Stored items:

□ □ □ □

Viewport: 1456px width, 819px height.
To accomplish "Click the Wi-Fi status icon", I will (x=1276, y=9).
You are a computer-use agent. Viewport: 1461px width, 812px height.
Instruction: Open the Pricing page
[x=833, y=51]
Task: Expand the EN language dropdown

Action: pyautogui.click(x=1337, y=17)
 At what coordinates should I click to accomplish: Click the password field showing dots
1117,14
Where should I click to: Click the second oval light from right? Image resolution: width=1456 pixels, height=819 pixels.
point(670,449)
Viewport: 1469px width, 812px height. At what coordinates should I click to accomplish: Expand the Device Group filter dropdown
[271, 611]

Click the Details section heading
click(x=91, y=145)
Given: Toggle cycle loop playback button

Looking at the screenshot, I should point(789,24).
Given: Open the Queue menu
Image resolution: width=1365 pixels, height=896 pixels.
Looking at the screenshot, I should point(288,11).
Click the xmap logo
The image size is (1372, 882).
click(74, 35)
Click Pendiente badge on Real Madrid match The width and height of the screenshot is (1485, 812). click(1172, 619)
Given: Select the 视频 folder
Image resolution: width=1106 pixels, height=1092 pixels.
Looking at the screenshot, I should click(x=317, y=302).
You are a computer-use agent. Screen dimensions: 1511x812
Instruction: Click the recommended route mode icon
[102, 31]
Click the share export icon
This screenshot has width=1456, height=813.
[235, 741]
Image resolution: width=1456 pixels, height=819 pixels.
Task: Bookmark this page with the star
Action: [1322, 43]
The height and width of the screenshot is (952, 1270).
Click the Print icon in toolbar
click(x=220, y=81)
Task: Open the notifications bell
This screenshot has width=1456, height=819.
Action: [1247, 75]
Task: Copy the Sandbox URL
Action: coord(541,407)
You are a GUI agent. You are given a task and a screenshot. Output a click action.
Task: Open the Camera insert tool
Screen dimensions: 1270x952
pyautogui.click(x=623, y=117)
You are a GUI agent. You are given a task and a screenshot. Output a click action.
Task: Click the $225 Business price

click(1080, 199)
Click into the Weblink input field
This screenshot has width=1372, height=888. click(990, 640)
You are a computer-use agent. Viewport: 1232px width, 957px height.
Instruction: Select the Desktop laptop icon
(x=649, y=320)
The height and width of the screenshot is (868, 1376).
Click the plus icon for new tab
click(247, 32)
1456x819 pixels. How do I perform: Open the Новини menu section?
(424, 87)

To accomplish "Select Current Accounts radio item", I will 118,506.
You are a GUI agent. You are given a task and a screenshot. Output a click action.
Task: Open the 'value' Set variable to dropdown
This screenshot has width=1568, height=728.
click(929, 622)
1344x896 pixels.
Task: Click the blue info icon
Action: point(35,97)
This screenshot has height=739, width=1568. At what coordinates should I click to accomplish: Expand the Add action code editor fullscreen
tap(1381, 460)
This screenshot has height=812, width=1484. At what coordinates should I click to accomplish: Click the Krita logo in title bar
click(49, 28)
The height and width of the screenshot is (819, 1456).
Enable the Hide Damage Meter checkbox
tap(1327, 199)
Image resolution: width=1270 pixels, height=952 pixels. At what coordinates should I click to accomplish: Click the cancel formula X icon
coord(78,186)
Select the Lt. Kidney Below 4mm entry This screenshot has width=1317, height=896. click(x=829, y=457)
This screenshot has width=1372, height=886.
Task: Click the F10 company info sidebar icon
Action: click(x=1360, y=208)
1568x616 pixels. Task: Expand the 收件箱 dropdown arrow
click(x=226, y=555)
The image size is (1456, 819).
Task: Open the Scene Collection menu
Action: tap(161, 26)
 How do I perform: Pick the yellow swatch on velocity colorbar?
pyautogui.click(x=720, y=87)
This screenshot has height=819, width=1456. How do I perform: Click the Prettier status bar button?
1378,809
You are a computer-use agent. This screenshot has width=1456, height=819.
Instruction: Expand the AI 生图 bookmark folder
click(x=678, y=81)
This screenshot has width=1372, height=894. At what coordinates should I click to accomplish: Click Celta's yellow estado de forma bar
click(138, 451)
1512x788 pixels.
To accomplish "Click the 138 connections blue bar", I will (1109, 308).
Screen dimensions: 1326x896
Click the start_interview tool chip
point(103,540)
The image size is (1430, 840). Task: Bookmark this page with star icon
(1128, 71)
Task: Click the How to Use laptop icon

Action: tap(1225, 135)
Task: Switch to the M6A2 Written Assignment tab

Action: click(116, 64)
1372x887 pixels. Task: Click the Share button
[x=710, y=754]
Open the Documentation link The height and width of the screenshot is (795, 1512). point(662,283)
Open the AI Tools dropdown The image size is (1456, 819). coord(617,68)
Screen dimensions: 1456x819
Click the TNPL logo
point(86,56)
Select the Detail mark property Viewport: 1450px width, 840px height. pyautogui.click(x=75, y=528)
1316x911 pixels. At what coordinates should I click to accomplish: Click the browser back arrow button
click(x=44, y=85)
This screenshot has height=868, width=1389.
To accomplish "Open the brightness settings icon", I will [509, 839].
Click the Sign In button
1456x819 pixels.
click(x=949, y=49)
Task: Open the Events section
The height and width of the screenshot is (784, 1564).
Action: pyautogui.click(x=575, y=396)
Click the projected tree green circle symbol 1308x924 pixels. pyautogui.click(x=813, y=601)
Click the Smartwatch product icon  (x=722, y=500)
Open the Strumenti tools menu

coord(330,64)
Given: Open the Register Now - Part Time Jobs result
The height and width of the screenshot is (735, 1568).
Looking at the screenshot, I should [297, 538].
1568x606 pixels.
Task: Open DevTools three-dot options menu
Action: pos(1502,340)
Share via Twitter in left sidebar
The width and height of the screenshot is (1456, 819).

□ □ □ □

→ **Task directions**
Extract from the data every line where "computer" shows up.

→ **Answer section**
You are a computer-use agent. Viewport: 1461px width, 812px height.
You are a computer-use agent. Screen dimensions: 1511x812
You are a computer-use agent. Viewport: 1232px width, 957px height.
You are a computer-use agent. This screenshot has width=1456, height=819.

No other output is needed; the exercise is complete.